Bekasi, 8 Mei 2025 — Jawa Barat kembali menjadi potret buram dari kebijakan yang baik di atas kertas, namun pincang dalam pelaksanaan. Gubernur Jawa Barat, Dedi Mulyadi, melalui Surat Edaran No. 43/PK.03.04/KESRA, resmi melarang siswa SD, SMP, dan SMA yang belum memiliki SIM untuk membawa kendaraan bermotor ke sekolah. Diumumkan pada 2 Mei 2025, kebijakan ini memantik gelombang kritik dari berbagai kalangan khususnya para orangtua dan siswa tingkat SMA/SMK, termasuk juga para aktivis pendidikan.
Tujuan dari kebijakan ini memang terdengar ideal tentang keselamatan, disiplin, dan kepatuhan terhadap Undang-Undang No. 22 Tahun 2009. Namun, implementasi di lapangan, khususnya di daerah seperti Bekasi yang masih berjuang dengan infrastruktur transportasi publik yang kurang baik, justru menimbulkan lebih banyak masalah daripada solusi.

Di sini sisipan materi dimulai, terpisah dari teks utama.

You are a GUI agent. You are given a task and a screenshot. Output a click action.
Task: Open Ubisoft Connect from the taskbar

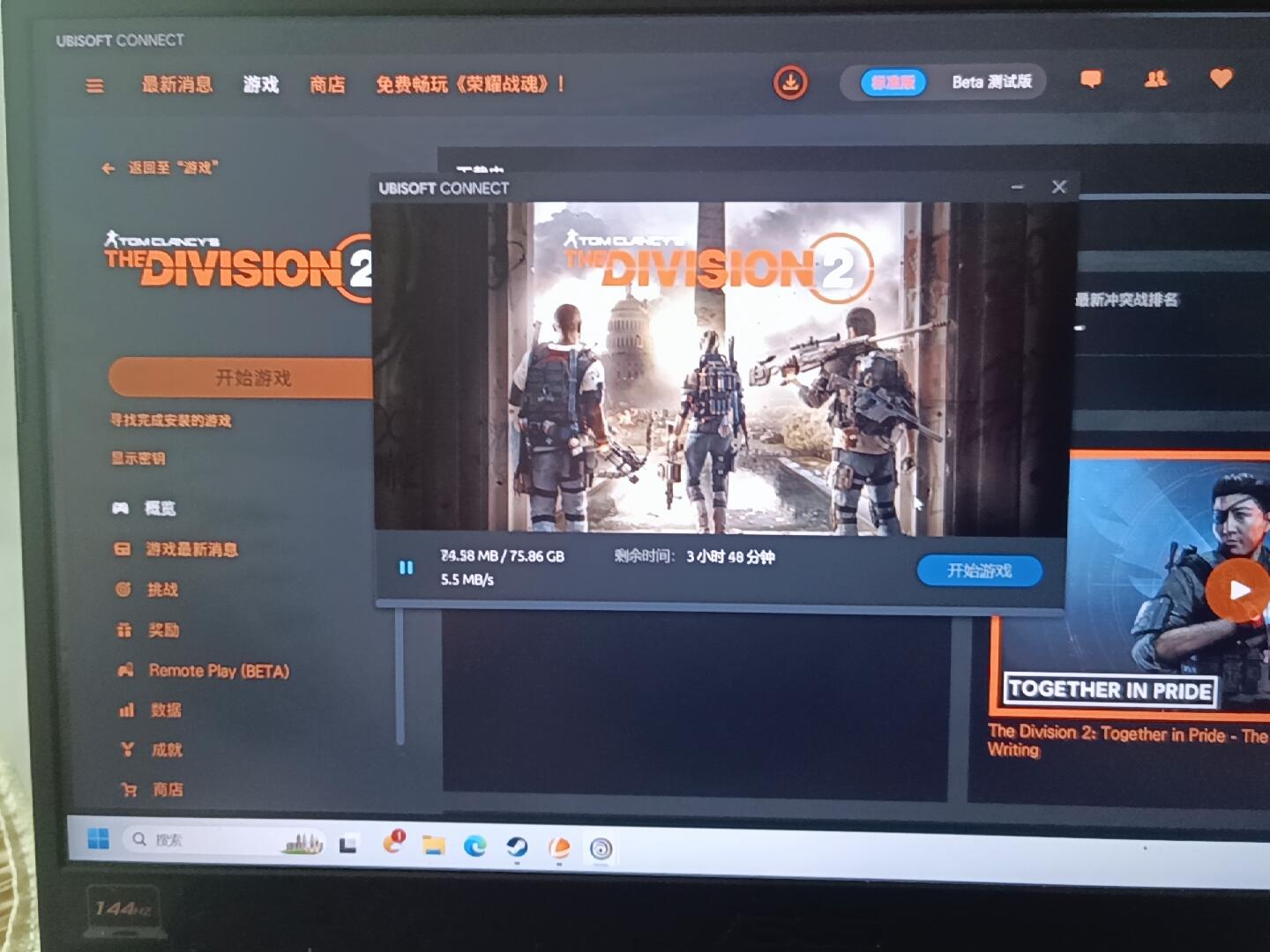(601, 848)
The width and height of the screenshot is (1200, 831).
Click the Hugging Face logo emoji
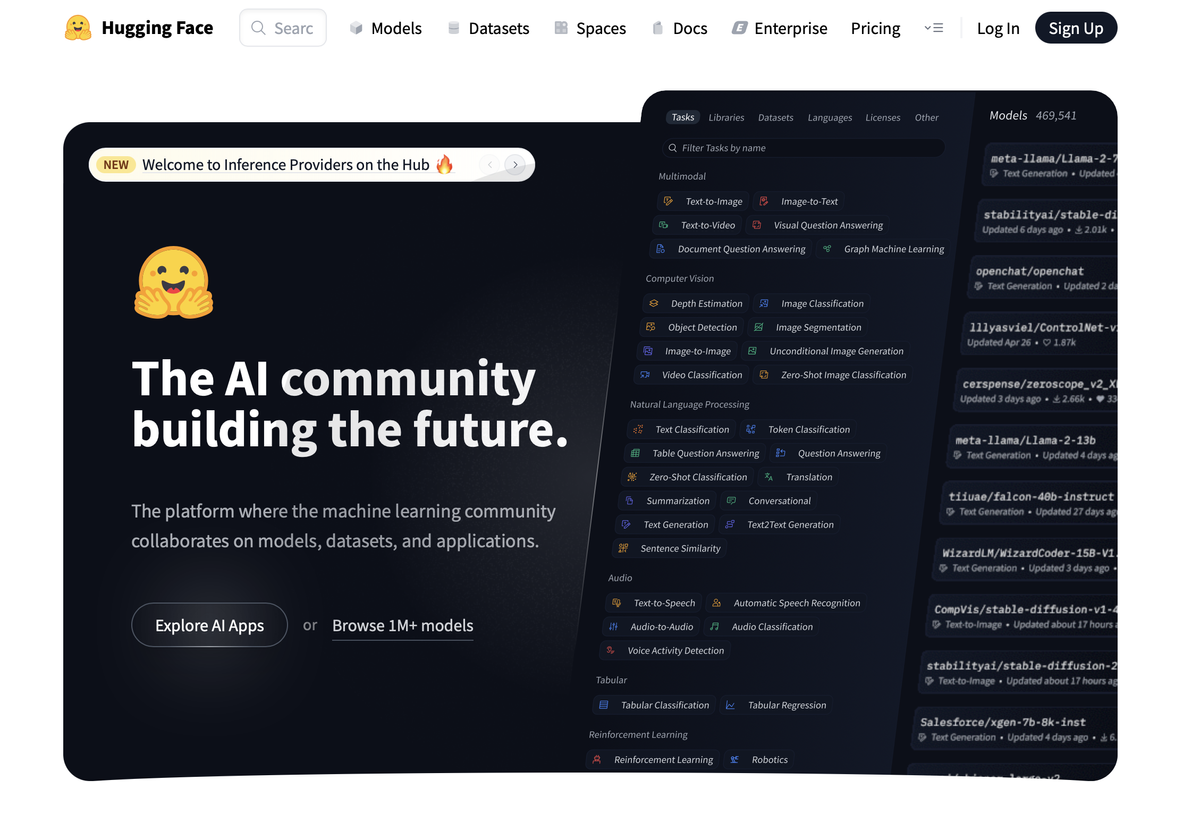78,28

Antara Realita dan Retorika
Di tengah jalan-jalan sempit dan wilayah perbatasan Bekasi yang minim akan transportasi umum, larangan ini terdengar seperti perintah dari menara gading. Bagaimana mungkin siswa yang rumahnya terpencil, jauh dari jangkauan angkot, bisa tepat waktu ke sekolah jika tanpa kendaraan pribadi? Ironisnya, pemerintah belum menyediakan solusi nyata, tidak ada subsidi angkutan, tidak ada bus sekolah, dan tidak ada upaya peningkatan layanan publik yang signifikan. Yang ada hanyalah larangan yang kaku dan mendadak.
Miskin Solusi, Kaya Beban
Untuk keluarga kelas pekerja di mana ayah dan ibu sama-sama bekerja, mengantar anak setiap pagi bukanlah pilihan realistis. Ojek online? Biayanya jauh lebih mahal dibanding bensin motor yang hanya butuh Rp10.000 per hari. Menggunakan sepeda setiap hari akan membuat siswa lelah dan menjadi kurang fokus disekolah, karena jaraknya yang mungkin cukup jauh, Sementara angkot, selain tidak bisa diandalkan secara jadwal, wilayah jangkauannya pun terbatas. Akibatnya, siswa terpaksa berjalan jauh atau bahkan bolos karena semakin sulit menjangkau sekolahnya.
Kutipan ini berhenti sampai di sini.